The day we shipped our feature to production for realzies, I was actually on a layover between two flights. There I sat in the Detroit airport, video calling with the group as they all gathered around one computer. Slowly, the moment we’d been working towards all summer finally arrived, as our manager eventually clicked the button to release this new feature to all the land, and that moment was …really anticlimactic, honestly. It was like 5PM EDT on a Tuesday, and many developers in the US were probably just humming about, winding down their day. Our analytics data showed one, then three, then nine uses of our feature, but I think by the end of my layover we had gotten just that: nine uses of the feature that I had spent all day nauseous just thinking about releasing. So I got on that second plane pleased, yet thoroughly whelmed.

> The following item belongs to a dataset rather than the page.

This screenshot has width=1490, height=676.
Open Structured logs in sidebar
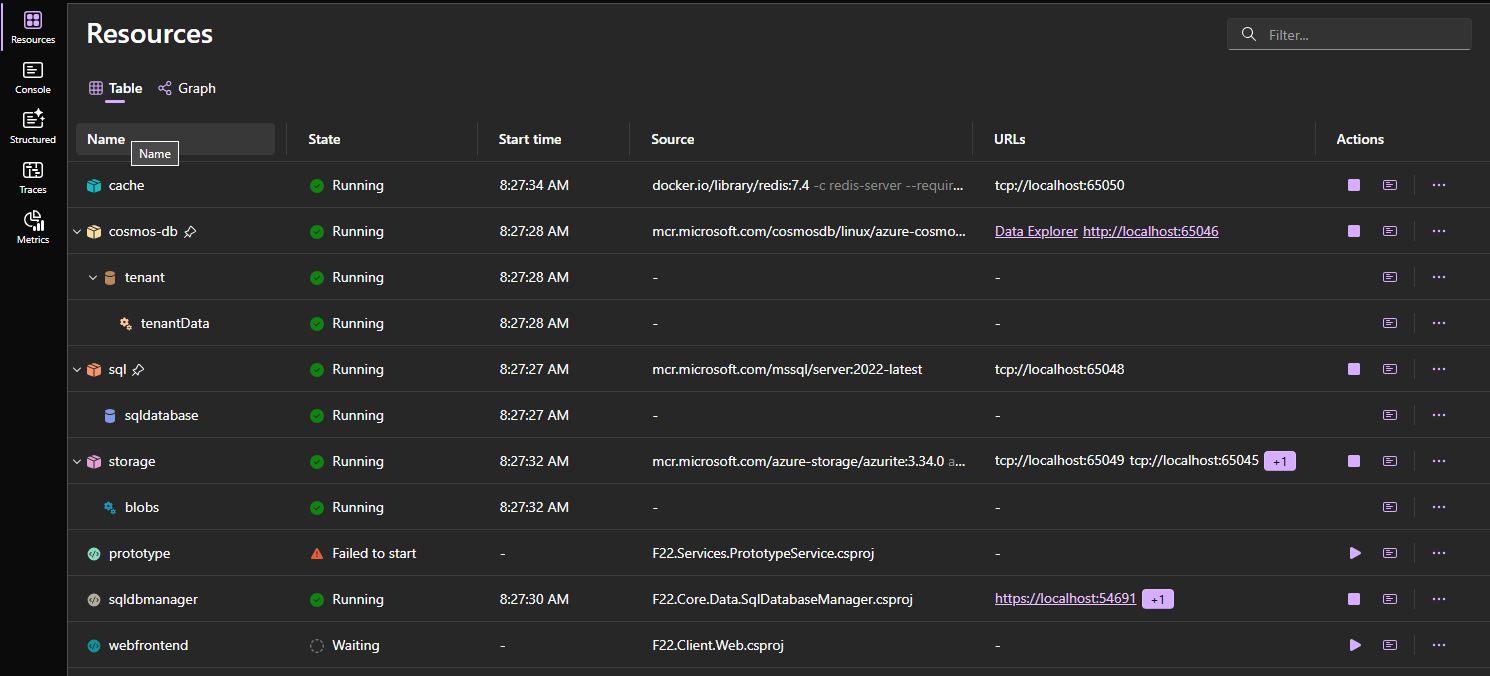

It wasn’t until later that night, when this tweet happened, that the idea of our feature actually helping real people in real-life work situations suddenly burst into reality. In a fit of overwhelmed awe, I replied with this, and that instantly took off too as people got excited with me. Suddenly I’ve found this wonderful community on Twitter and GitHub of people who support and promote each others’ work, and it has been such an amazing thing to discover.

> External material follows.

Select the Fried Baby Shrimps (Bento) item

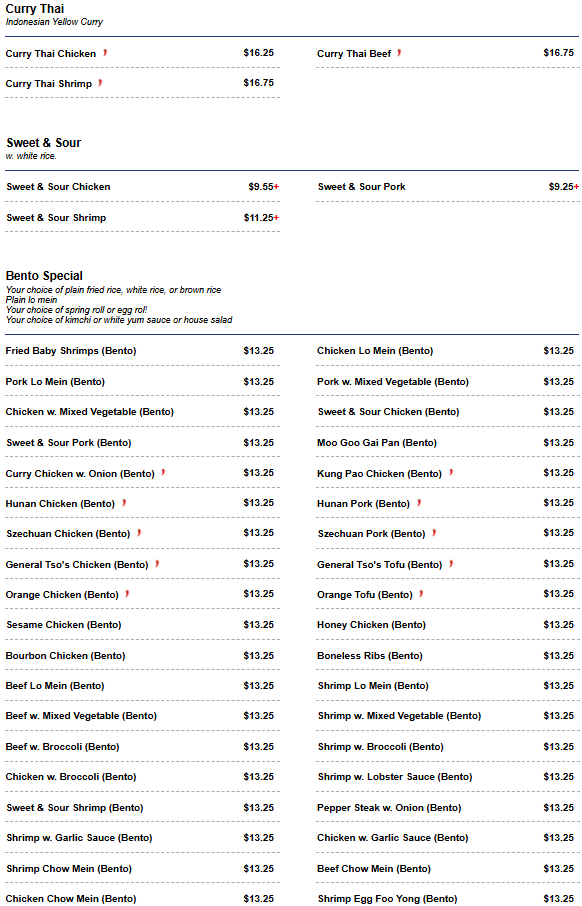(x=142, y=351)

Overall, I spent this summer learning an incredible amount about teamwork, engineering, working a Real Adult Job, startups, communication, and, incidentally, kickboxing. It’s all entirely too much to fit in one blog post, but I thought I’d at least get this out first, because, like shipping to prod, I think the first one is always the scariest.

Thank you so, so much to everyone who was a part of this journey this summer, especially to my teammates Saundra, Michelle, and Bryan, and everyone else who taught me, either actively one-on-one or more distantly by example. I sincerely cannot find the words to express how grateful I am to have had this experience. Thank you.